The image is deferenced to

  http://www.acme.com/icons/logo.gif

In the absence of a BASE element the document URL should be used. Note that this is not necessarily the same as the URL used to request the document, as the base URL may be overridden by an HTTP header accompanying the document.

The LINK Element

The A element is used to define source and destination anchors for hypertext links that users can choose to follow as they wish. In contrast, the LINK element can be used to bind HTML elements to various kinds of resources, e.g. style sheets, optimal color palettes, scripts, alternative forms of the document, and navigation links (tables of contents, document index, previous and next pages, copyright notices).
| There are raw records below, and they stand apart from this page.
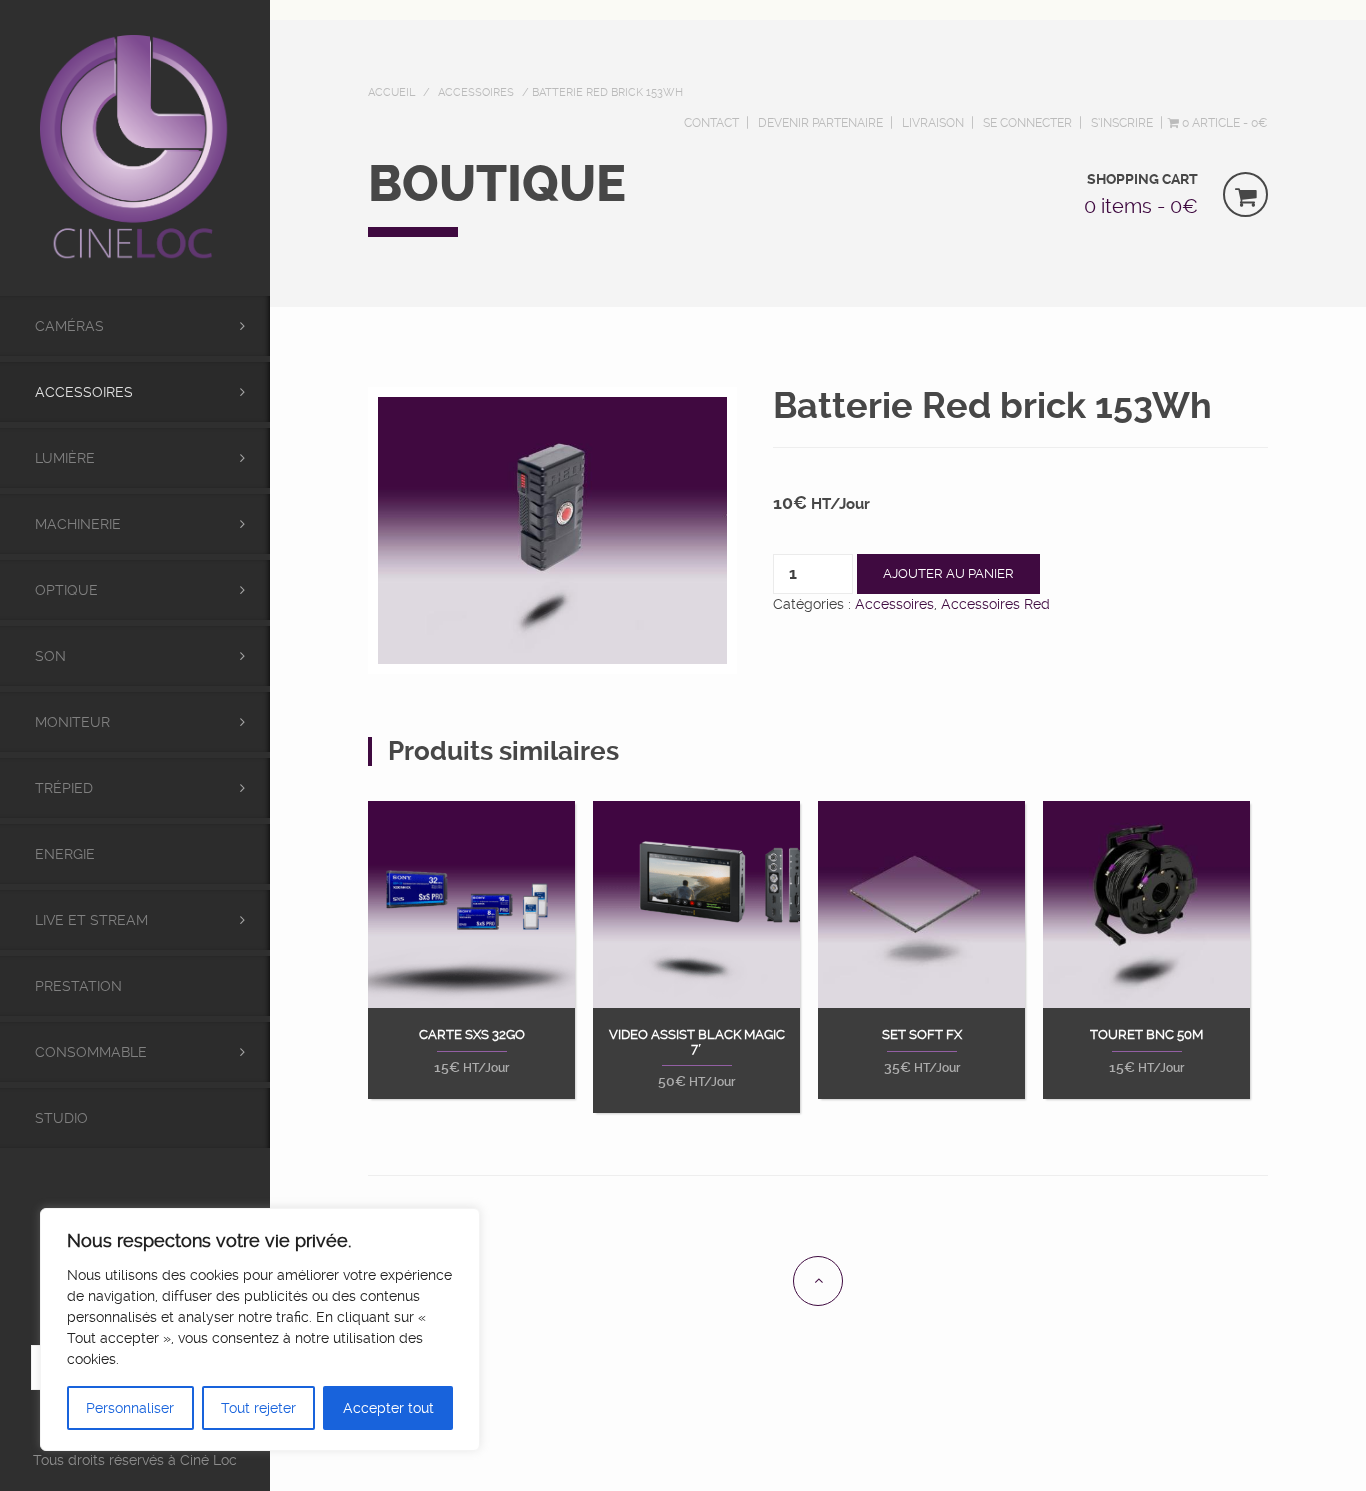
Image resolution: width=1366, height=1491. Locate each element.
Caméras (69, 326)
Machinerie (78, 524)
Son (50, 656)
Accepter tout (388, 1408)
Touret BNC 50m (1146, 1035)
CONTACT (711, 123)
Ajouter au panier (948, 573)
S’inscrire (1122, 123)
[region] (260, 1329)
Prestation (78, 986)
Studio (61, 1118)
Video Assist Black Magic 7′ (697, 1042)
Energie (65, 854)
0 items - (1141, 206)
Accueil (391, 92)
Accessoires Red (995, 604)
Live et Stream (91, 920)
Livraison (933, 123)
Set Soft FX (922, 1035)
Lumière (65, 458)
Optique (66, 590)
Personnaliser (130, 1408)
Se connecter (1027, 123)
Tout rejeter (258, 1408)
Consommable (91, 1052)
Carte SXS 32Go (472, 1035)
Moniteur (72, 722)
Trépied (64, 788)
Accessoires (84, 392)
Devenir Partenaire (820, 123)
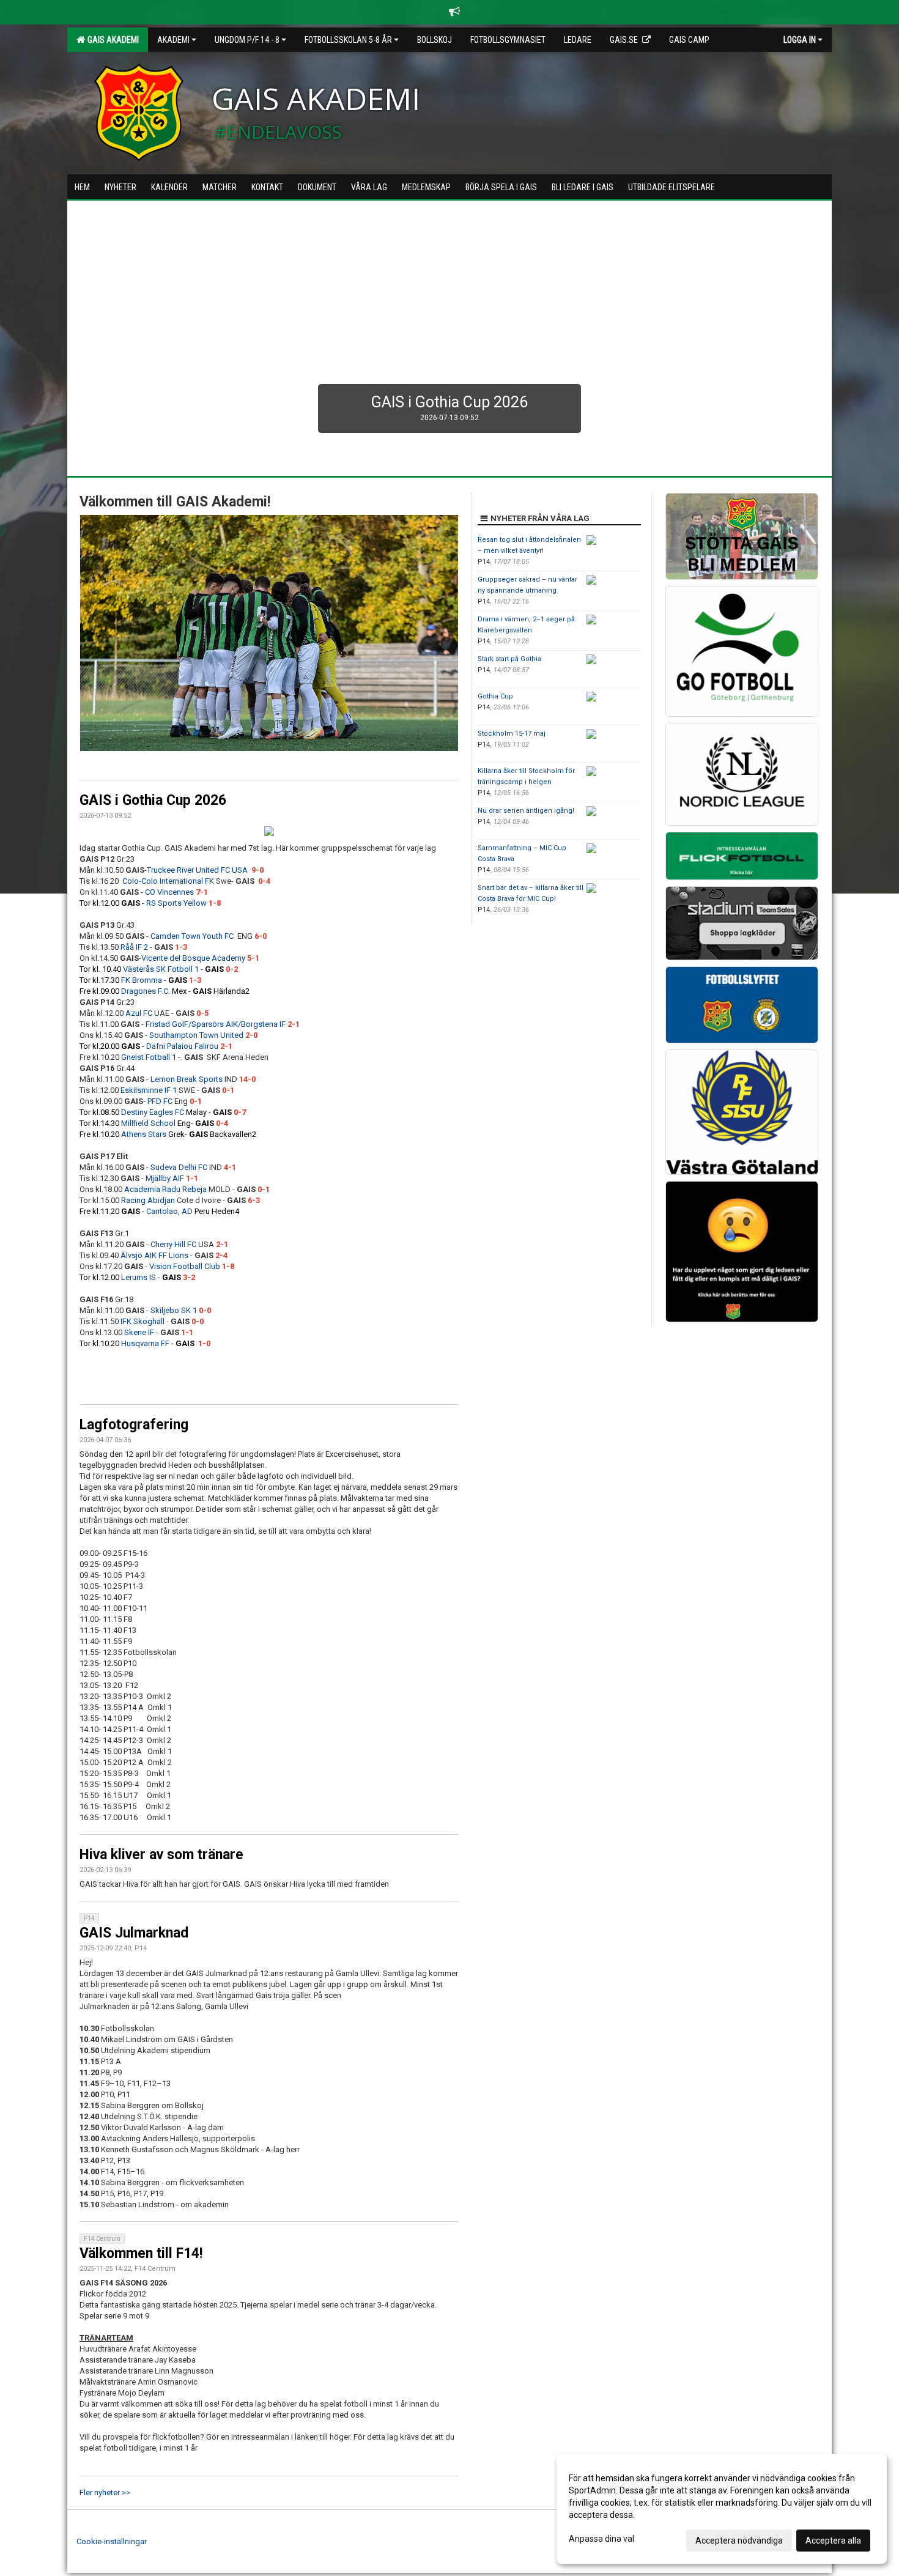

The LINK element denotes a semantic link whose source anchor is the entire containing document or resource. The role of the link is expressed using the REL and/or REV attributes as described above for the anchor element.

The following example might appear in a section of chapter 2 of a book:

  <head>
    <link rel=parent href="chapter2.html">
  </head>

Example LINK elements:

    <LINK REL=Contents HREF=toc.html>
    <LINK REV=Contents REL=Chapter HREF=chap2.html>
    <LINK REL=Index HREF=index.html>
    <LINK REL=Previous HREF=doc31.html>
    <LINK REL=Next HREF=doc33.html>

A range of relationship values have been proposed for a variety of applications. To avoid the difficulties in maintaining a centralized registry for relationship names, you can name a profile with a URL. This is explained below.

LINK can be used to specify linked style sheets, e.g.

    <LINK REL=stylesheet MEDIA=print HREF="corporate-print.css">
    <LINK REL=stylesheet MEDIA=screen HREF="corporate-screen.css">
    <LINK REL=stylesheet HREF="techreport.css">
    <STYLE TYPE="text/css">
        p.special { color: rgb(230, 100, 180) }
    </STYLE>

LINK can be used to specify a language variant of the current document, e.g.

    <LINK REL=alternate LANG=fr HREF="mydoc-fr.html">

You can also use LINK to specify alternative versions of the current document for use when printing, e.g.

  <LINK REL=ALTERNATE MEDIA=PRINT
        HREF="mydoc.ps"
        TYPE=application/postscript>

The MEDIA attribute is used to indicate that the resource pointed to by a LINK element is designed for a particular medium. The TYPE attribute can be used to specify the Internet Media type and associated parameters for the linked resource. This allows the user agent to disregard linked style sheets etc. in unsupported notations, without the need to first make a remote query across the network.

The META Element

The META element can be used to include name/value pairs describing properties of the document, such as author, expiry date, a list of key words etc. The NAME attribute specifies the property name while the CONTENT attribute specifies the property value, e.g.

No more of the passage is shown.